Au Sénégal, la proposition de loi d’amnistie a passé l’étape de la commission des Lois, mardi 5 mars. Son examen par ce groupe restreint de 30 parlementaires est la dernière étape avant son arrivée mercredi 6 mars en plénière et son analyse par tous les députés de l’Assemblée. Ce projet initié par le président Macky Sall, censé pacifier le jeu politique après le report de l’élection présidentielle, fait déjà polémique. Il pourrait toutefois profiter notamment à Bassirou Diomaye Faye, de l’ancien parti Pastef.
Lors de son étude par la commission des Lois mardi 5 mars, le projet de loi d’amnistie a été approuvé à seize voix pour, trois contre et sept abstentions.
Selon le premier article de ce projet de loi, pourraient bénéficier d’une amnistie toutes les personnes accusées de crimes dans le cadre des manifestations qui ont eu lieu entre février 2021 et février 2024, ainsi que celles arrêtées pour des motivations politiques.
La période, tout comme les accusations qui pèsent sur lui, correspondent à celles visées par ce projet de loi.

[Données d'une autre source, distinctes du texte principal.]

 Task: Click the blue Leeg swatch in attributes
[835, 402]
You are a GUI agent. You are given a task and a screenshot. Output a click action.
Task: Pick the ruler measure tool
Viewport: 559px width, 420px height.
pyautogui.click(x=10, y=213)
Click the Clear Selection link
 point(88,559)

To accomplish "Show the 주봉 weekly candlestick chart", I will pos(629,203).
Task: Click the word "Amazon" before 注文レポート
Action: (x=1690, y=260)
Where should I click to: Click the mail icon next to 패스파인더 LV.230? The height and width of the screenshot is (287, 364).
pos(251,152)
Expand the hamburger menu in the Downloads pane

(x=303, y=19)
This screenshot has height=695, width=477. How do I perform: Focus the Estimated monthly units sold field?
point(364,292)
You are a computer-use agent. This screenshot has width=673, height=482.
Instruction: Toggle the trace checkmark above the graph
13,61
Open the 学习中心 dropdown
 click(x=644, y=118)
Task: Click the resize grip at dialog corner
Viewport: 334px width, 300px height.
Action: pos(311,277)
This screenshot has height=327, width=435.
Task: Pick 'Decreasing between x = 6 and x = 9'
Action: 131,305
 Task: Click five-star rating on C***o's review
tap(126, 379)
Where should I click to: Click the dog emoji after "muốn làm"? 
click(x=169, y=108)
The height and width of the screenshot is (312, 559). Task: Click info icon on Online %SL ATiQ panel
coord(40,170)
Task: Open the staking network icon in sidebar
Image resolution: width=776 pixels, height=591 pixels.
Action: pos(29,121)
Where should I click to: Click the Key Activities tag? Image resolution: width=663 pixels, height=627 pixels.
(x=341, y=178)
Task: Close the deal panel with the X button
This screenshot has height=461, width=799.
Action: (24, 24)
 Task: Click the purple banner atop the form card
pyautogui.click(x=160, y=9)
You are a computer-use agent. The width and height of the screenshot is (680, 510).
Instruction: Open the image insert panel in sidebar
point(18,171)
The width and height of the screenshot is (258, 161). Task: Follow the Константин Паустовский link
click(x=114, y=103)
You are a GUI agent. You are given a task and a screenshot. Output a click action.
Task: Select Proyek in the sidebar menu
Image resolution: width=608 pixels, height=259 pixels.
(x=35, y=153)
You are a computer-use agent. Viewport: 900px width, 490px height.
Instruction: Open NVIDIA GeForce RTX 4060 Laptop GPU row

La question est plus complexe pour Ousmane Sonko. Le plus farouche opposant à Macky Sall a été rendu inéligible et exclu de la course à la présidentielle après sa condamnation à six mois de prison avec sursis pour diffamation contre le ministre du Tourisme. À la lumière de cette loi d’amnistie, cette condamnation pourrait être qualifiée de politique.
Au vu de l’enjeu, les échanges promettent donc d’être longs et agités jusqu’à mercredi à l’Assemblée nationale.